一つに水が違うのだと思い付いた。東京の水について云々しないが、やはり地元の水に慣れているのでおいしいのだろう。実家の米を電子レンジでチンしても気にならないが、昔、東京の水で炊いた米をチンしたら、臭くて食べられたものではなかった。冷たくてもいいから、臭いのはつらく感じた。

そして、しばらくは、ランチと実家の食事の差について「水の違い」として理解していた。しかし、昼食の時に、そうしたことを意識して考えながら食べていても、やはり、水だけでは説明がつかないことも多い(ただし、やはり水で説明がつくことも多い)。

ここで、当然のこととして、私が母の味に慣れているというのがある。食事を口に運んで、噛みしめる瞬間に、「うまい!」と感じるのは、まず味の予測があり、その予測の緊張の中で食物を口に運び、そして、その予測通りの味が口に広がるという解決を経験するからだと思う。音楽と同じである。

こうした、「予測(期待)」→「緊張」→「解決」というプロセスを、店では経験できない。予測や期待は、ほとんどアテにならないからである。

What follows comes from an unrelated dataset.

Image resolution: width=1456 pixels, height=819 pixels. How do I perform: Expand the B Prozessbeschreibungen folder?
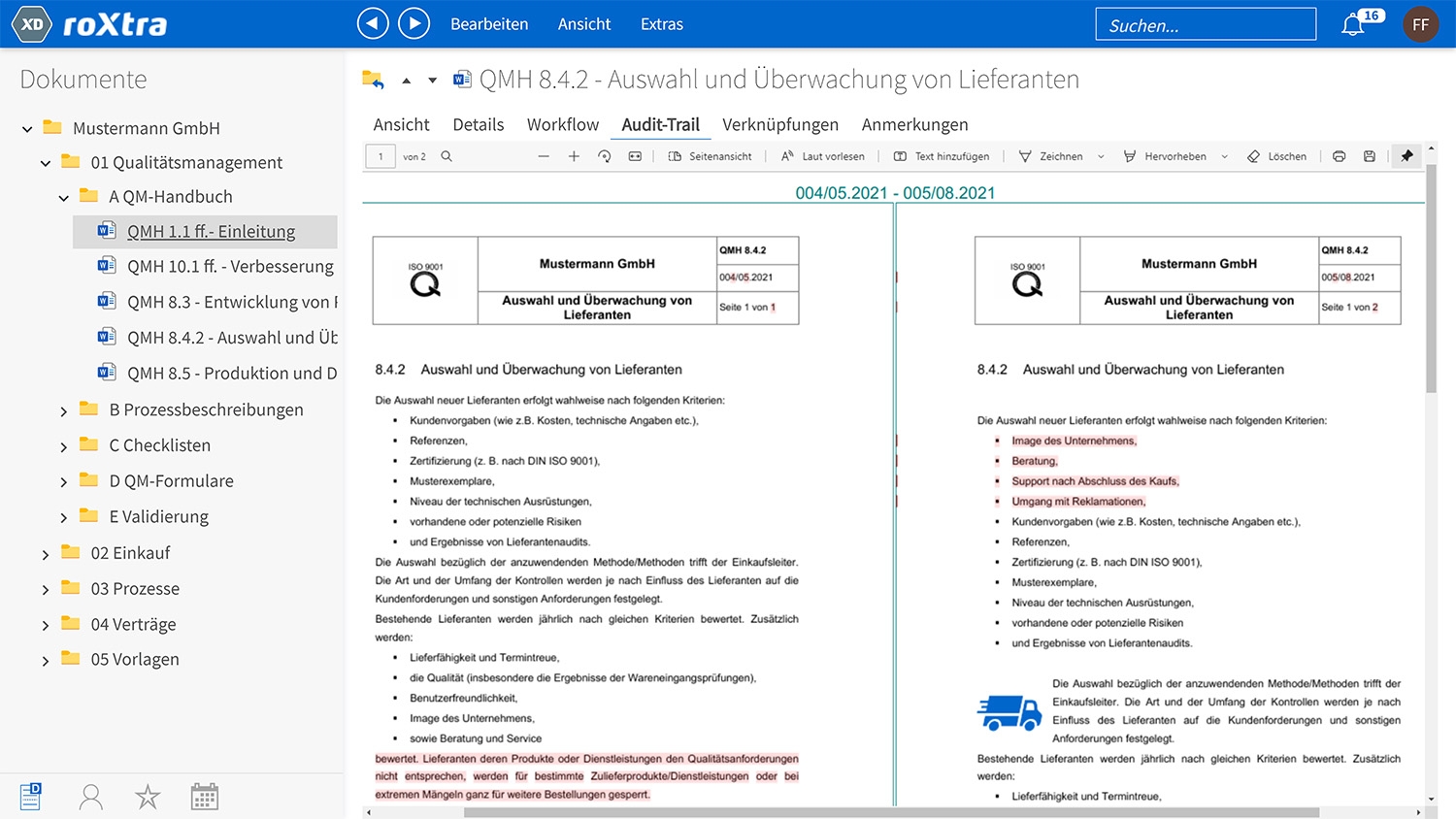(64, 411)
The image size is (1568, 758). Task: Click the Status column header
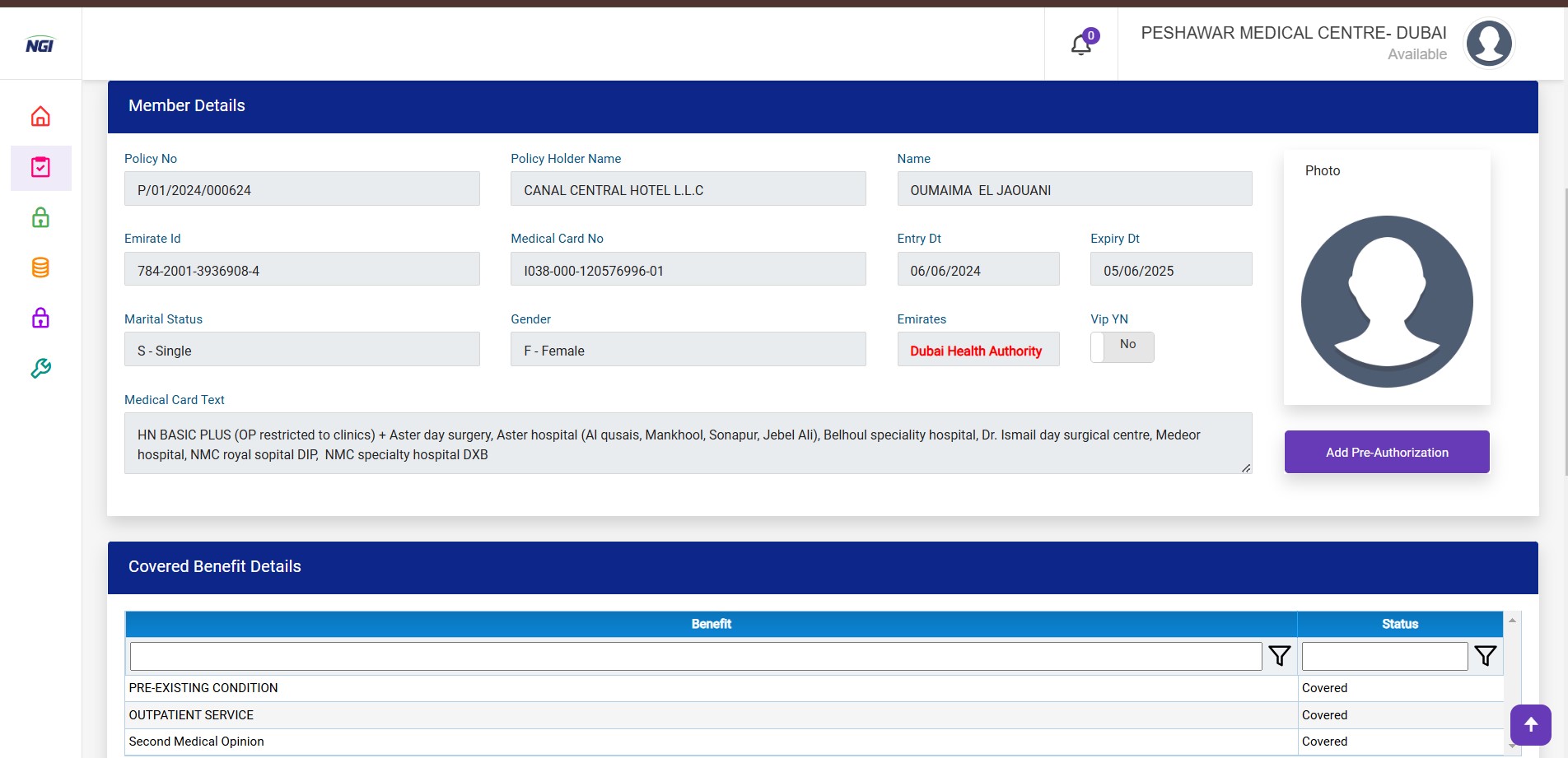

このことに思い至ったのは、ブリ大根を食べた時である。見た目から無意識に味を予想していたのだろう。口に運んで噛んだ際に「あれ?」っと思ったのである。予測していた味とあまりに違っていたのである。まずいのではない。ただ、予測が裏切られたのである。こうしたことが、ストレスになっているということに思い至った。

勿論、予測もできない味を楽しみたい時もあるだろう。しかし、毎日の食事では、ストレスなく、静かに、食事を味わいたいと、私は求めているということだろう。特に、新しい職場に慣れる前だったり、プロマネをしたりしてストレスがあった訳で、ストレスなく静かに食事をしたかったのだろう。

こうした音楽との比較の中から、味について更にアイディアが広がった。

食とは、メッセージとして成立しているかどうかなのだと感じた。食事ということ、そのものの全体を味わっているのである。そして、その全てにしっかりとした関連があれば、私たちはそれを理解できて、安心して味わえるのではないだろうか。

綺麗な音、いい音をならし続けても、音楽にはならないのと同じで、食事もただ美味しいということは実は問題ではない。どちらも人間から人間へのメッセージなのであり、そのメッセージがきちんと成立していたときにのみ、味わい深いものとなる、ということだろう。

東京の食事はメッセージとして成立していないということになる。確かに食物は提供されている。調理もされているとも言える。しかし、その全体が、そのメッセージが成立してはいない。ただ、ひたすら、生物の死骸とカネを効率的に交換しているだけである。ウェイトレスはひたすらにせわしなく動き回り、料理人も「火」を使うことはなく、私たちは焼きたて炒めたてを口にすることはできない。

しかしながら、東京において、まともに「火」を使って調理をして、メッセージとして成立している店で食事などとろうとしたら、これは大変なことである。切りたての食材を、静かな環境で、焼きたて、炒めたてで食べられたら言うことはないのだが。なんだか、とても残念である。

なんだかいい加減だが、こんなところで。